Stored records:
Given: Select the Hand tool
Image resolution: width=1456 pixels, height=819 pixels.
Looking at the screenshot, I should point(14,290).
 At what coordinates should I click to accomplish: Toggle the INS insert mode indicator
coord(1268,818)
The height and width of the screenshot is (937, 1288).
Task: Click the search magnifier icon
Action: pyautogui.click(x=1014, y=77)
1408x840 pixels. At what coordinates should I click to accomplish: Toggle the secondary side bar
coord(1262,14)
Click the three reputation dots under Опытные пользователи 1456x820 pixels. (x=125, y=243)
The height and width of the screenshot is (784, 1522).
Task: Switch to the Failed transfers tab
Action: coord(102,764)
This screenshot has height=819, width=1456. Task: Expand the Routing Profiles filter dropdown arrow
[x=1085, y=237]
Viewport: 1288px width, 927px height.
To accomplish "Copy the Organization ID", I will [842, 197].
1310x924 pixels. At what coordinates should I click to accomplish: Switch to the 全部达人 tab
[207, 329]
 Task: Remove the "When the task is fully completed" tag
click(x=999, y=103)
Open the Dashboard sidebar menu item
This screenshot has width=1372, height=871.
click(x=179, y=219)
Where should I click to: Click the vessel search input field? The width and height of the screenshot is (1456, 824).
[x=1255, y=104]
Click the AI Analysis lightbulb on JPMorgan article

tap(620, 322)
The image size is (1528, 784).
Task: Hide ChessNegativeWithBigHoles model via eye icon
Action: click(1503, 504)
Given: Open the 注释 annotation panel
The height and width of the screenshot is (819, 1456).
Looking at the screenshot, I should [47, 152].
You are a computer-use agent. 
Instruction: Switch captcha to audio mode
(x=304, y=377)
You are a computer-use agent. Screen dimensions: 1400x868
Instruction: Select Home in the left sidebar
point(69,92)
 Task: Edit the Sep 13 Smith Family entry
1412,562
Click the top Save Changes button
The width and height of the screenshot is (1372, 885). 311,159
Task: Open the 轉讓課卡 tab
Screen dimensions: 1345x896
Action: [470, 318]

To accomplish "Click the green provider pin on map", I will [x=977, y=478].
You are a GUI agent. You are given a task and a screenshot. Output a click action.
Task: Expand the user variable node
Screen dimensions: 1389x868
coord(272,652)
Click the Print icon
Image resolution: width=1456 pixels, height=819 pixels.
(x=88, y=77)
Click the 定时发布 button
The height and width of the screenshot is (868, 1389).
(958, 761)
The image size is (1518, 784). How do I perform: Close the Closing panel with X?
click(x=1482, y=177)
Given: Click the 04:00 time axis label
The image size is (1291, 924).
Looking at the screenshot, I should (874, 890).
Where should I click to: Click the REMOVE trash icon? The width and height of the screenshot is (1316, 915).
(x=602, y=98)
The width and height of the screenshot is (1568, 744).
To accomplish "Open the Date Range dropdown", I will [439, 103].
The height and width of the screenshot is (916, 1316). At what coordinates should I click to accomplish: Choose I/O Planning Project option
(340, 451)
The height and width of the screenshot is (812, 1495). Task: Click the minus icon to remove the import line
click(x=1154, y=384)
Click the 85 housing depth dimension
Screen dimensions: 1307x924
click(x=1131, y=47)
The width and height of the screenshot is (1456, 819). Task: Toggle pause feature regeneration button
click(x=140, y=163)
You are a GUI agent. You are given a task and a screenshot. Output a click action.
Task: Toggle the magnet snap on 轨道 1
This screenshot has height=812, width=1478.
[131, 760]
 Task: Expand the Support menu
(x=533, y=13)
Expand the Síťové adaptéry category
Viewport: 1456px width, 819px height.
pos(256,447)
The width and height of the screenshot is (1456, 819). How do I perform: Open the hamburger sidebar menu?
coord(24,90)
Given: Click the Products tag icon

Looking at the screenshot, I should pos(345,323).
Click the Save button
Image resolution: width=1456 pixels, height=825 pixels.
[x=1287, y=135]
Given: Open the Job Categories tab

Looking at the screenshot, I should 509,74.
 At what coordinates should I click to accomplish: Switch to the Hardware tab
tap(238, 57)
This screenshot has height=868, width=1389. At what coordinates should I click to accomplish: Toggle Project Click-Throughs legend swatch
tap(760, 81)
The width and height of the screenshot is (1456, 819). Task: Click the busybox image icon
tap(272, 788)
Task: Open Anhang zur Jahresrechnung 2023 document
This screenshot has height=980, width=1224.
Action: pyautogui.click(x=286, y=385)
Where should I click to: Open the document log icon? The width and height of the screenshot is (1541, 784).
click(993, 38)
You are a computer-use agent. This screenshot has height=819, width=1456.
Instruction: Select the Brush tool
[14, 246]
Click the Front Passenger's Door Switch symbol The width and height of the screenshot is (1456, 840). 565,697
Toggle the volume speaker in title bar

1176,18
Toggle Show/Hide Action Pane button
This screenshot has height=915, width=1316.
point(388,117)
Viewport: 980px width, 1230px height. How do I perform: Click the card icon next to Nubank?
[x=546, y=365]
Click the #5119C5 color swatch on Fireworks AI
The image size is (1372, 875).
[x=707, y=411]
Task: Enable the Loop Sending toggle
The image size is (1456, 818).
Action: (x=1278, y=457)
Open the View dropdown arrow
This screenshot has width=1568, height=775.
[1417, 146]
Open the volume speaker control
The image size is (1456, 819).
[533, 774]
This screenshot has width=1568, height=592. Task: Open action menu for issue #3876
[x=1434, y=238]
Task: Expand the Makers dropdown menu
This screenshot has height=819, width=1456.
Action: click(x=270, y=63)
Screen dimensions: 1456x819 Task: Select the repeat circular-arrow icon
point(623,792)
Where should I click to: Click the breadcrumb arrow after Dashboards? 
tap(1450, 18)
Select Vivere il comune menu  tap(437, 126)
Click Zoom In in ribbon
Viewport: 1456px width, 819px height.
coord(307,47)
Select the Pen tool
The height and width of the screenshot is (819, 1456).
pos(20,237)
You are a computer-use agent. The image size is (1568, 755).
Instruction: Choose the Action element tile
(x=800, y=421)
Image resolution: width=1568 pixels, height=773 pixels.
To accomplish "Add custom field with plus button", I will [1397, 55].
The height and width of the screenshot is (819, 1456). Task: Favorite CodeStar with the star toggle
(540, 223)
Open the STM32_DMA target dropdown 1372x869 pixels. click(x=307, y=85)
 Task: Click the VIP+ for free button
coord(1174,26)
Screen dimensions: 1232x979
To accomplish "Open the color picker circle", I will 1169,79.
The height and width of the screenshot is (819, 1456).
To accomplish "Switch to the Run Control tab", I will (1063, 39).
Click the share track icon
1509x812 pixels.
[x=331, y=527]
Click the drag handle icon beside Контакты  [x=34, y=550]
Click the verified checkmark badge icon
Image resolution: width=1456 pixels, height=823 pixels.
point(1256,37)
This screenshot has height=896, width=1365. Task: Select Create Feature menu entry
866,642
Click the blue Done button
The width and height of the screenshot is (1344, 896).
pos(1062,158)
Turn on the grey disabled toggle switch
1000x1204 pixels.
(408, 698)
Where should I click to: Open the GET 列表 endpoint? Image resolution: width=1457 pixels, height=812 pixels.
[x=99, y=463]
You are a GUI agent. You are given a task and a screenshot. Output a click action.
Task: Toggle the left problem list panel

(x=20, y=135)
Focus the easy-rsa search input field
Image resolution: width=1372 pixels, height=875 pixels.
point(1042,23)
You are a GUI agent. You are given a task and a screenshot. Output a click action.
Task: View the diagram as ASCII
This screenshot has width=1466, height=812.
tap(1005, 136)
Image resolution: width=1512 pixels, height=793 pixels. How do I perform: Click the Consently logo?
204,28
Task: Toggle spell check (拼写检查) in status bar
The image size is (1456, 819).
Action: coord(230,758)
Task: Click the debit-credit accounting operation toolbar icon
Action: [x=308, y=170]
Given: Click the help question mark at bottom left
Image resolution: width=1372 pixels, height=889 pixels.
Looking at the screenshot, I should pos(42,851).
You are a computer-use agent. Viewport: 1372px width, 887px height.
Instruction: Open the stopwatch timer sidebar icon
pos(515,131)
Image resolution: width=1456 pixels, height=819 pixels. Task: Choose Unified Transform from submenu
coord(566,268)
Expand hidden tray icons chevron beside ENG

Task item.
Copy each line from the data that features the string "color".

Written response.
Click the #5119C5 color swatch on Fireworks AI
To accomplish "Open the color picker circle", I will 1169,79.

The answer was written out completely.